Além de integrar lojas físicas e digitais, a profissionalização do varejo online se torna um fator essencial para manter a competitividade e atender às novas expectativas do consumidor. Nesse ponto, investimentos em logística ágil, atendimento personalizado e análise de dados permitem que as campanhas sejam mais segmentadas e assertivas, potencializando a experiência de compra em todos os canais. “Marketplaces oferecem estrutura e tráfego, mas o verdadeiro sucesso depende de uma gestão cuidadosa do mix de produtos, dos prazos de entrega e da comunicação com o consumidor. Empresas que enxergam o digital como uma extensão natural do negócio conseguem resultados consistentes e duradouros, construindo vantagem competitiva sustentável”, explica.

Dicas do especialista para varejistas se adaptarem ao cenário digital
1 – Integração de canais –
A unificação de estoque, preços e comunicação entre lojas físicas e online cria uma experiência fluida para o cliente, evitando confusão e reforçando a confiança. “Quando o consumidor percebe que a marca oferece uma jornada contínua, seja comprando na loja ou pelo e-commerce, aumenta a fidelização e o ticket médio”, explica Burlamaqui.

Frederico Burlamaqui

2 – Presença em marketplaces estratégicos – Escolher plataformas que conversem com o público-alvo e investir em posicionamento dentro delas aumenta visibilidade e vendas. “Não se trata apenas de estar presente, mas de se destacar. Marketplaces podem trazer tráfego, mas quem se comunica de forma clara e segmentada consegue converter muito mais”, afirma o especialista.

3 – Otimização logística – Garantir prazos competitivos, rastreamento eficiente e entregas confiáveis é decisivo para a satisfação do consumidor. “A experiência de entrega impacta diretamente na percepção da marca. Problemas logísticos podem destruir a reputação construída com esforço”, alerta Burlamaqui.

4 – Uso de dados para personalização – Informações de compra e navegação permitem criar ofertas segmentadas e aumentar a conversão. “Quem entende o comportamento do consumidor consegue antecipar necessidades e oferecer exatamente o que ele busca, aumentando engajamento e vendas”, explica.

5 – Treinamento de equipes – Capacitar colaboradores para atender bem tanto no físico quanto no digital garante consistência da marca. “O atendimento humanizado faz diferença. Equipes bem preparadas transformam experiências em fidelização”, destaca Burlamaqui.

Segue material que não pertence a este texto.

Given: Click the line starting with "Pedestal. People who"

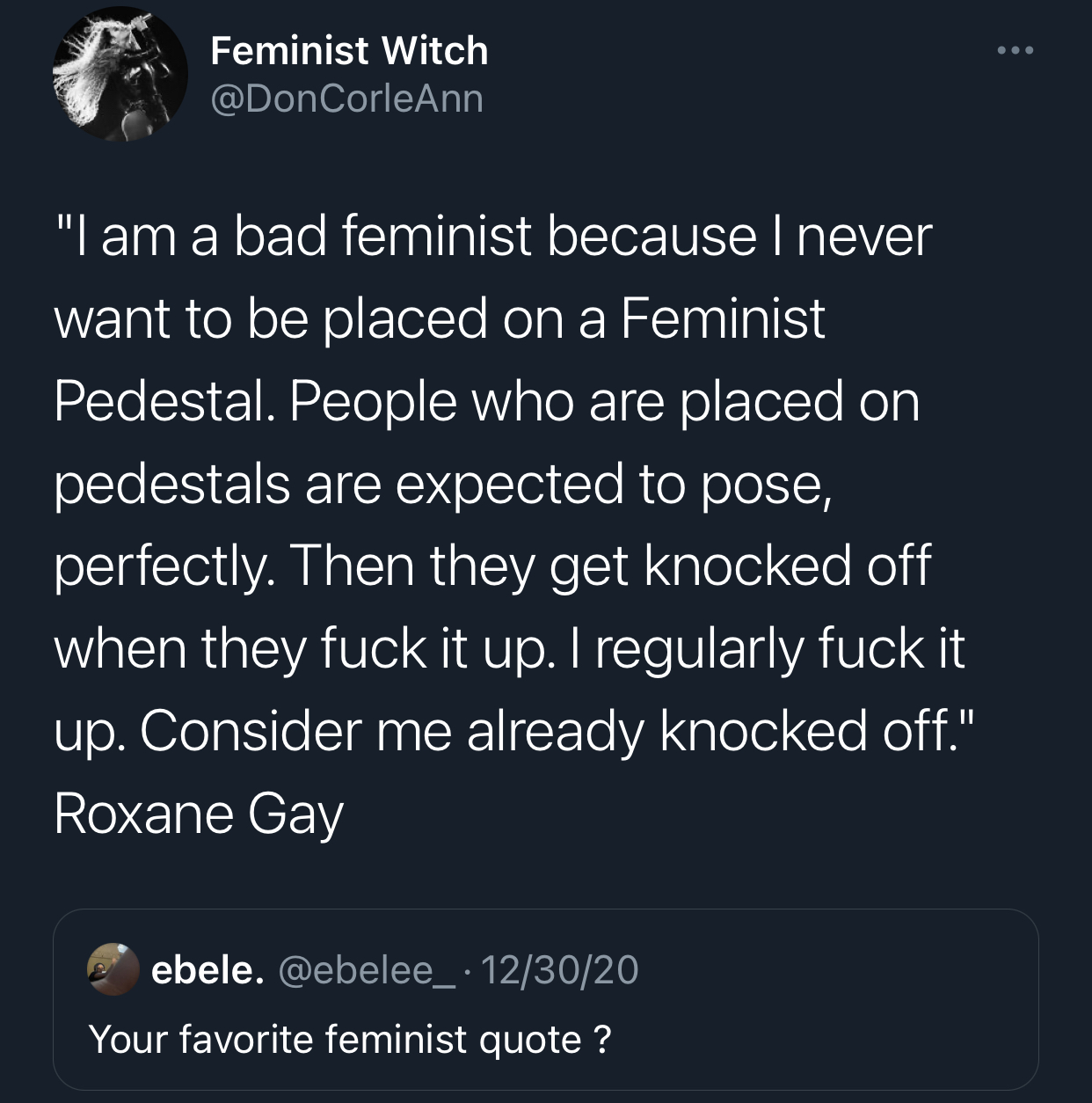Looking at the screenshot, I should (x=486, y=401).
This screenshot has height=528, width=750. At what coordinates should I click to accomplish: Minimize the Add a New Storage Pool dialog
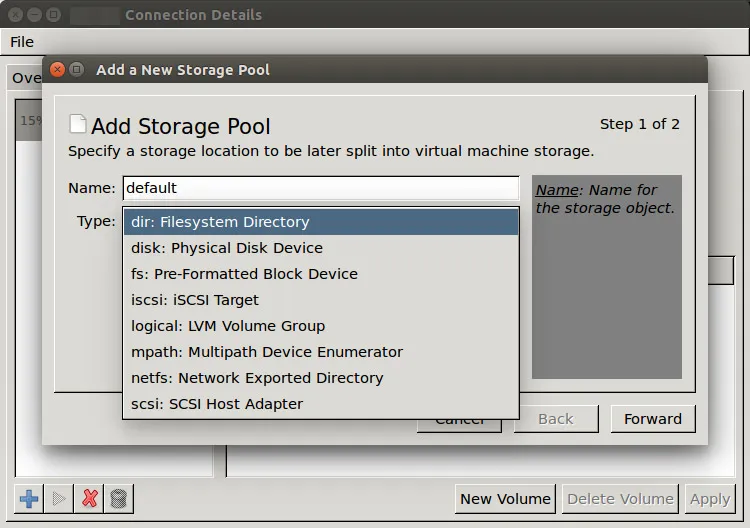pyautogui.click(x=77, y=70)
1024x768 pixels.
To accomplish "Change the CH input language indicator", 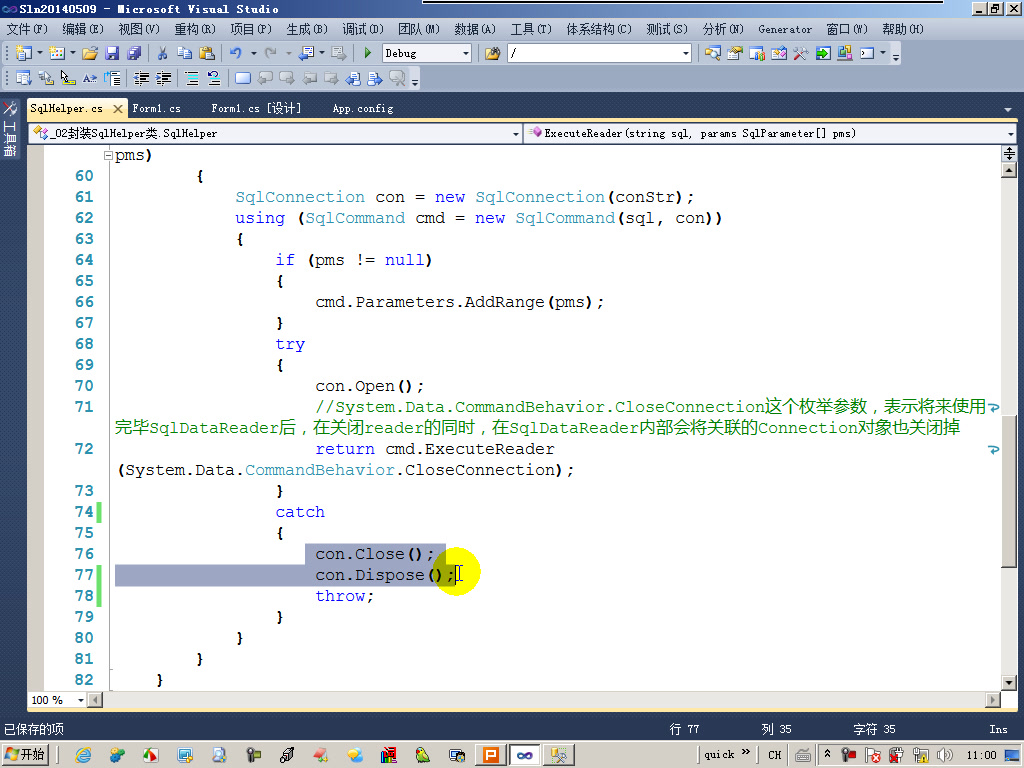I will [x=776, y=756].
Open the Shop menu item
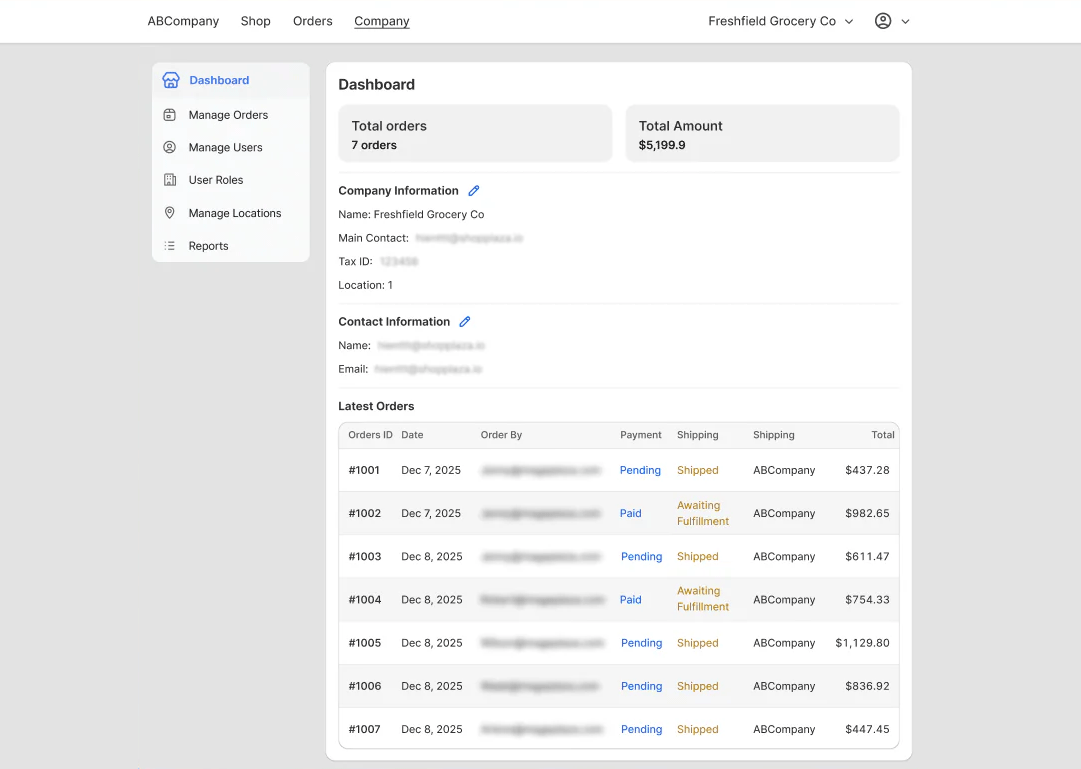Viewport: 1081px width, 769px height. tap(255, 20)
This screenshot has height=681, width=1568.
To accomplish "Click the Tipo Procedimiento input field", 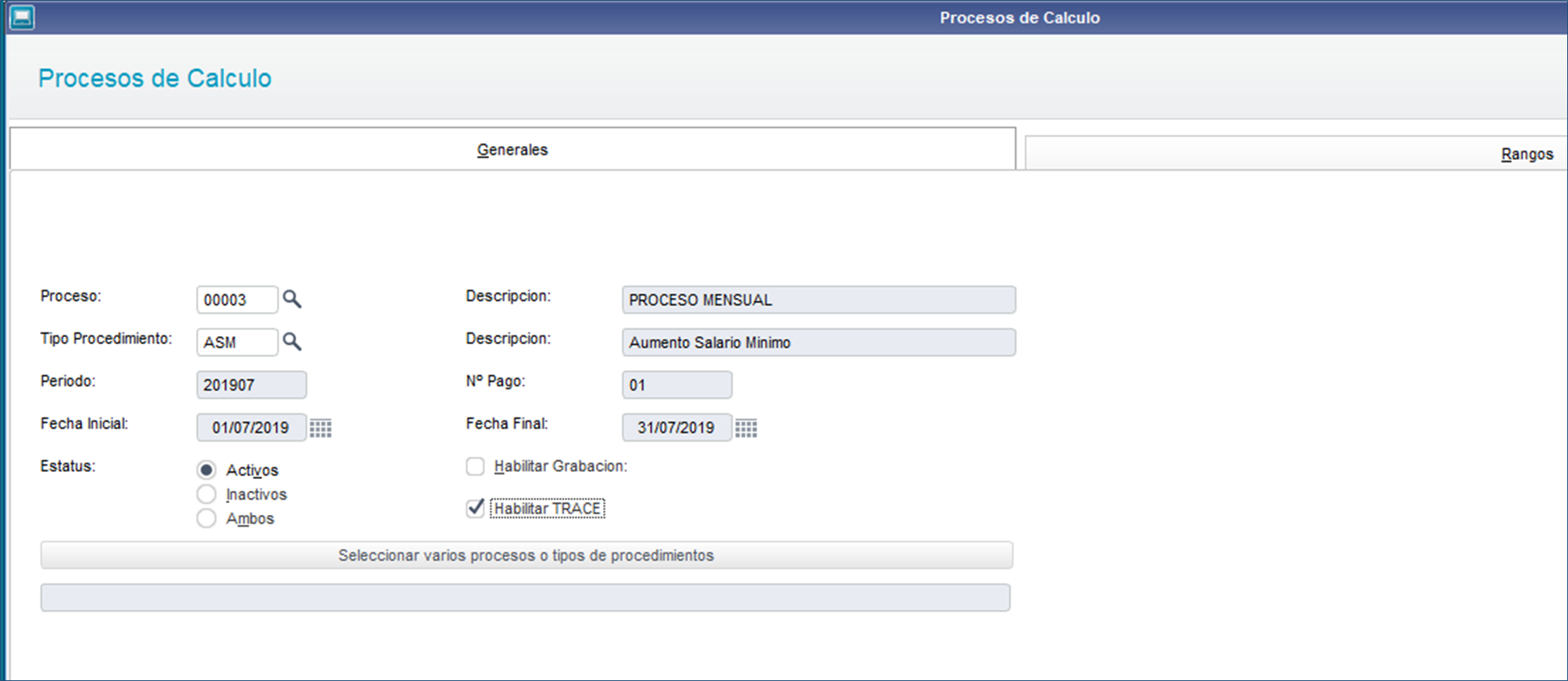I will [x=236, y=342].
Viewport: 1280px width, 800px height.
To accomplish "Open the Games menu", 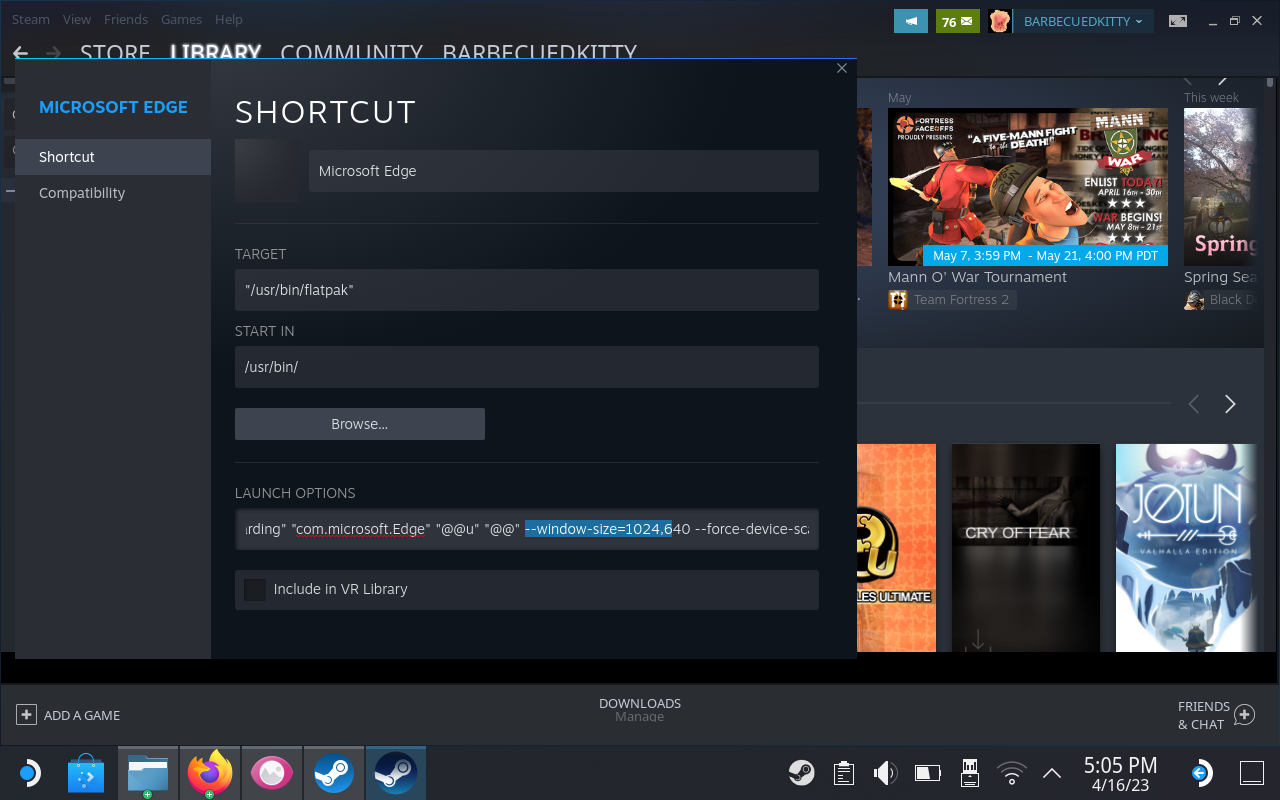I will click(181, 19).
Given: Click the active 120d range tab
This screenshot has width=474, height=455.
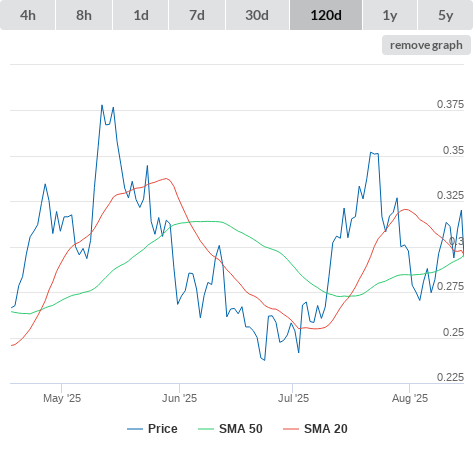Looking at the screenshot, I should (x=326, y=15).
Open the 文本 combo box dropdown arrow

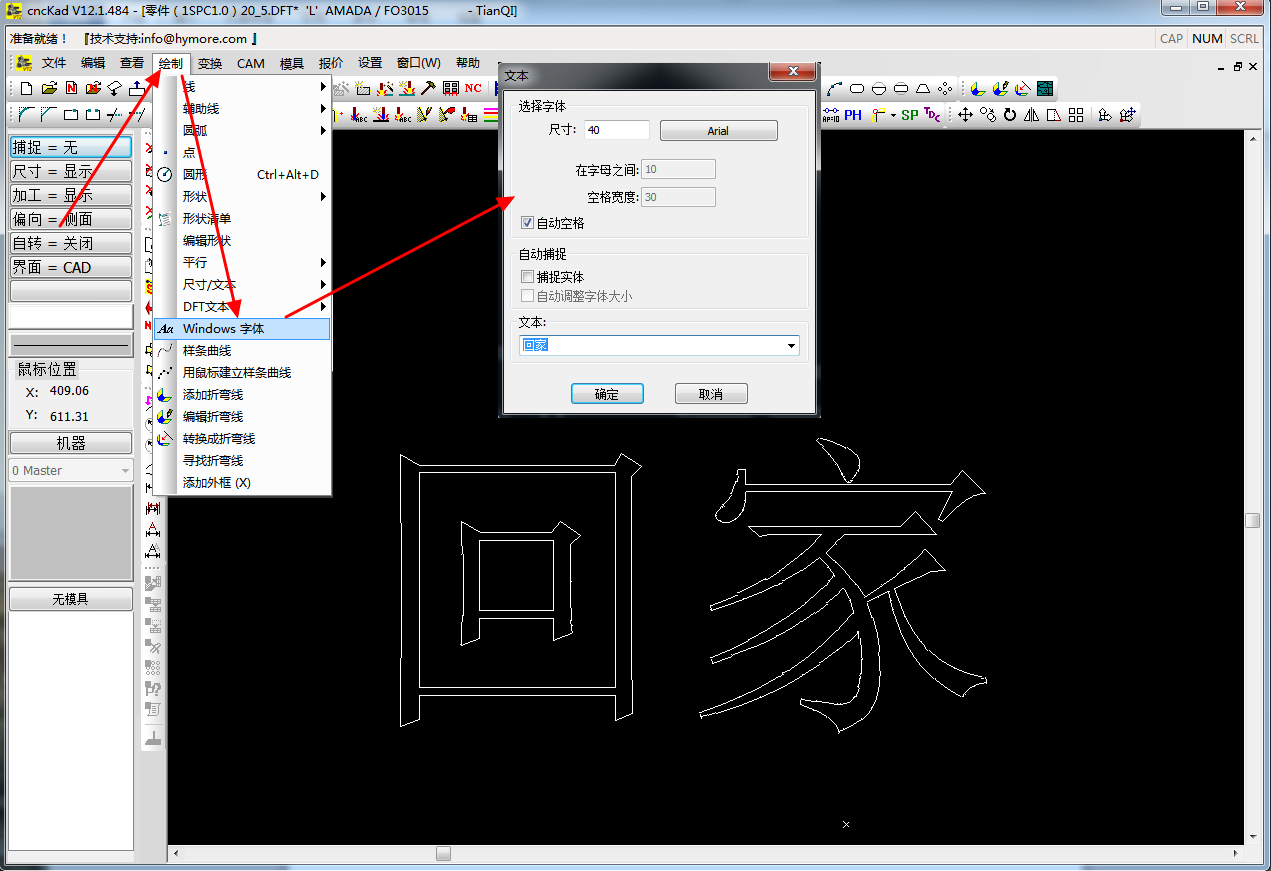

6 – Investimento em experiência do cliente – Embalagens atrativas, pós-venda eficiente e atenção aos detalhes geram percepção de valor e fidelidade. “Experiência não é só preço ou produto; é cada interação. Marcas que investem nisso se diferenciam no mercado”, comenta o especialista.

7 – Adoção de tecnologia de apoio – Ferramentas de CRM, automação de marketing e gestão de estoque ajudam a otimizar processos e decisões estratégicas. “Tecnologia permite eficiência e rapidez. Quem usa dados para tomar decisões minimiza erros e maximiza oportunidades”, diz Burlamaqui.

8 – Exploração de social commerce – Integrar vendas a redes sociais amplia alcance e facilita compras impulsivas. “As redes sociais não são só canais de marketing; são pontos de venda estratégicos para engajar e converter o consumidor”, reforça o especialista.

9 – Monitoramento de métricas de performance – Acompanhar taxa de conversão, abandono de carrinho e ticket médio ajuda a ajustar estratégias rapidamente. “Sem medir performance, não há como corrigir rotas. Indicadores mostram onde melhorar e onde investir mais”, alerta Burlamaqui.

10 – Promoções inteligentes – Campanhas limitadas no tempo e personalizadas estimulam engajamento sem comprometer a margem. “Promoção bem planejada cria senso de urgência e valor percebido, mas precisa ser estratégica para não afetar lucratividade”, conclui o especialista.